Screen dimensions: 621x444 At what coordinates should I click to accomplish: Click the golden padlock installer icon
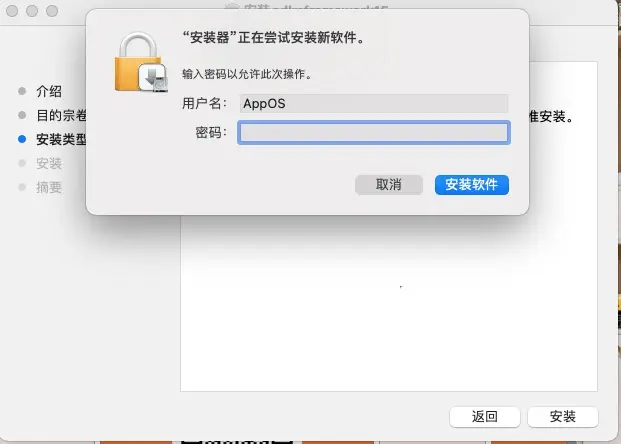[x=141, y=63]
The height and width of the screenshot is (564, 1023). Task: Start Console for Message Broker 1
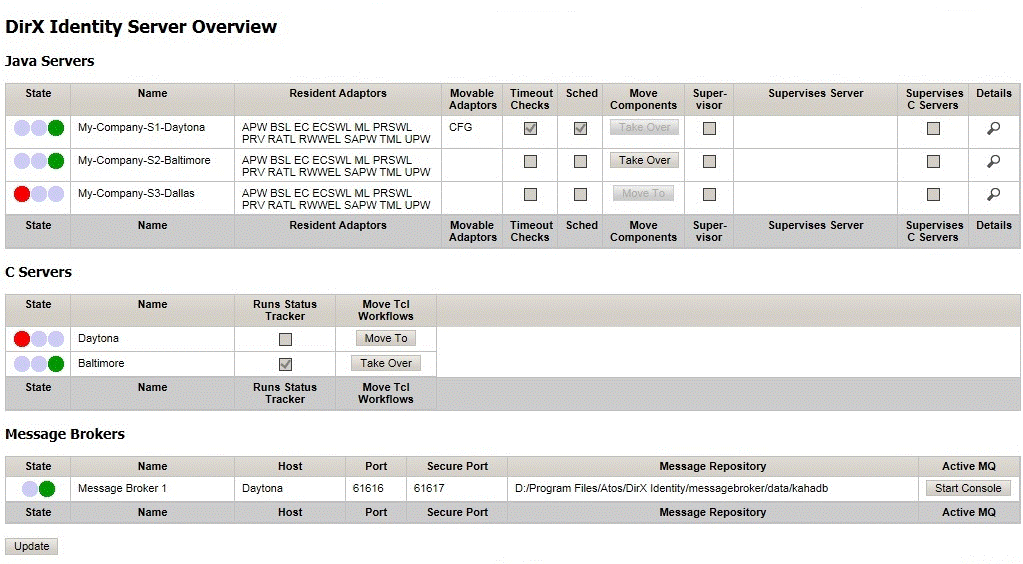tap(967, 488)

━━━━━━

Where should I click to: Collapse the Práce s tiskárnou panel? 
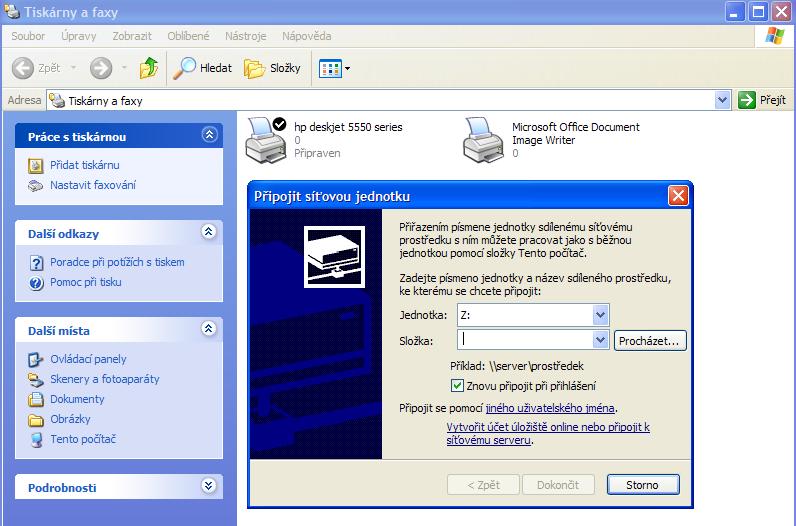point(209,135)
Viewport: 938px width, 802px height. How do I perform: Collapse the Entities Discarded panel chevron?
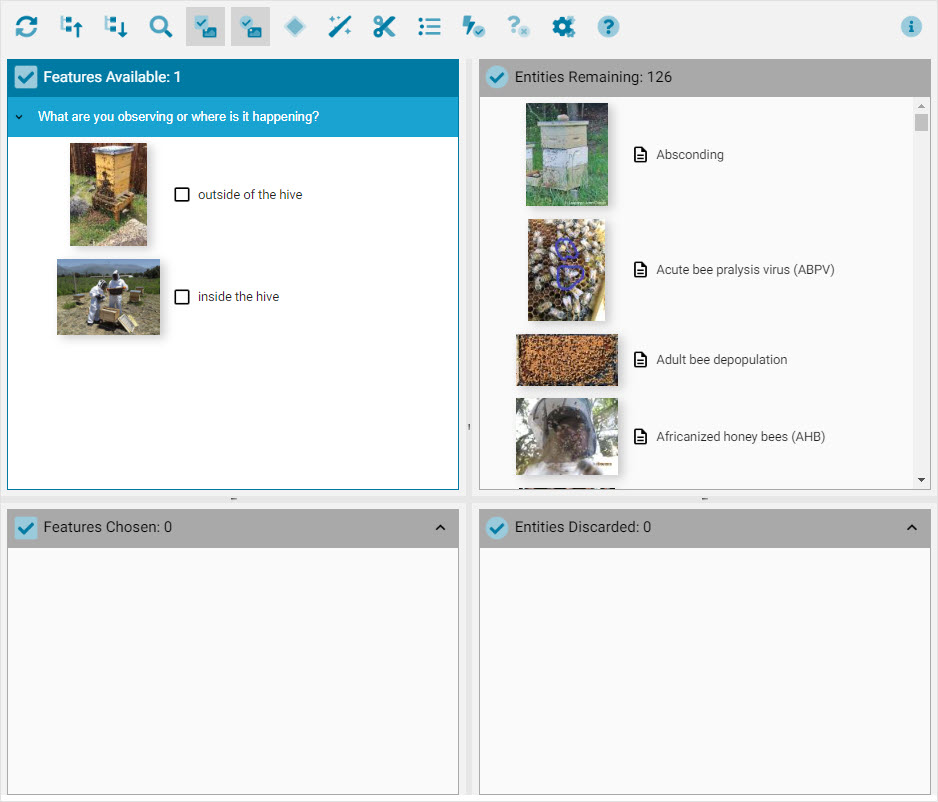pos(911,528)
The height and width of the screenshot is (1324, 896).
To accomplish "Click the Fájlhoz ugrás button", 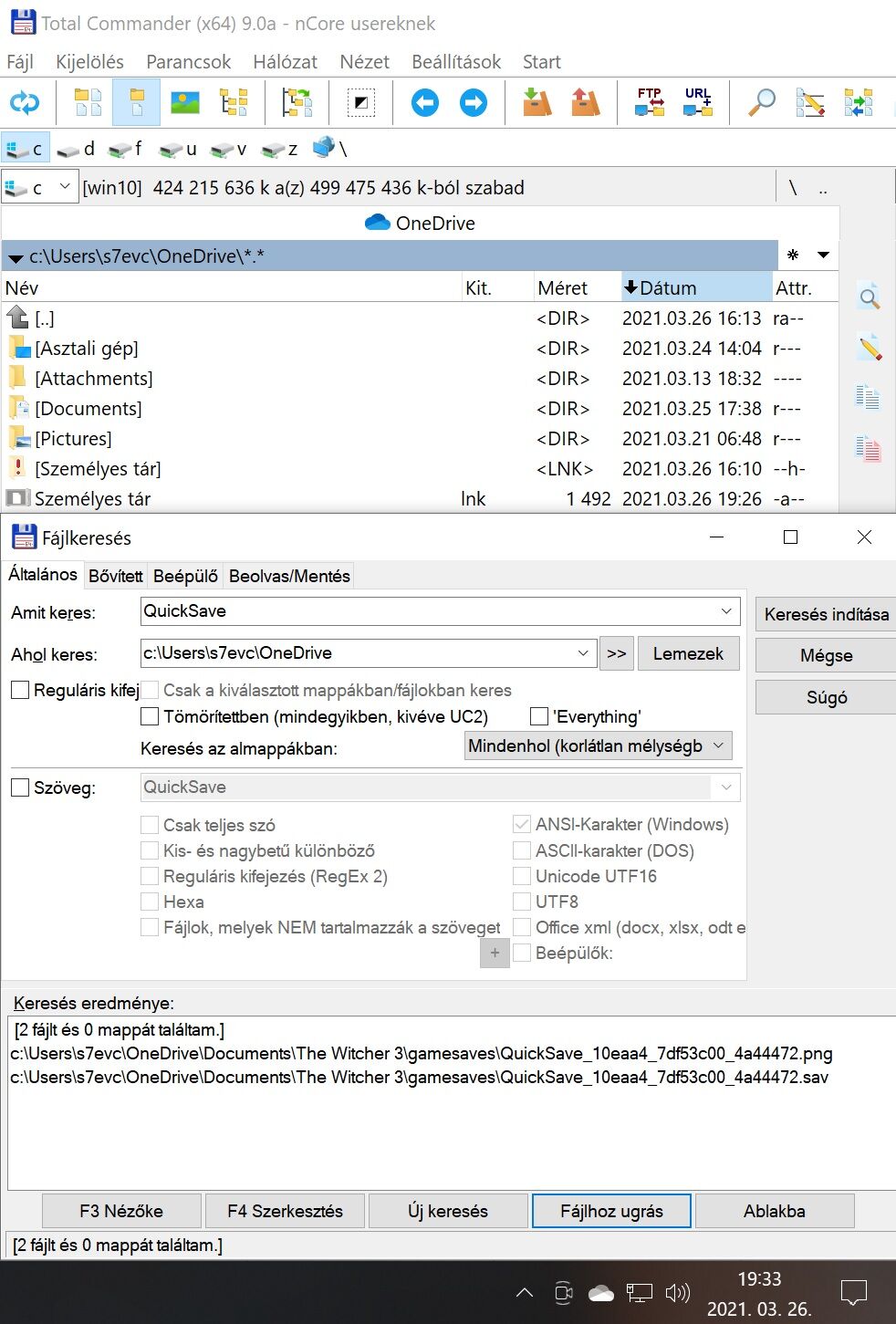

━━━━━━

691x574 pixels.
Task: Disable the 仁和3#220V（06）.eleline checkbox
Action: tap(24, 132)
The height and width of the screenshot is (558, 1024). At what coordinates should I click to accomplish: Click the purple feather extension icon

━━━━━━

Exercise.
In the listing above, find the line containing "Viewport: 938px width, 802px" and the line containing "the Fájlhoz ugrás", then print exactly those two lines and every line between them, minus the pictures.

Written reply.
Viewport: 938px width, 802px height. How do I perform: Collapse the Entities Discarded panel chevron?
pos(911,528)
The height and width of the screenshot is (1324, 896).
To accomplish "Click the Fájlhoz ugrás button", 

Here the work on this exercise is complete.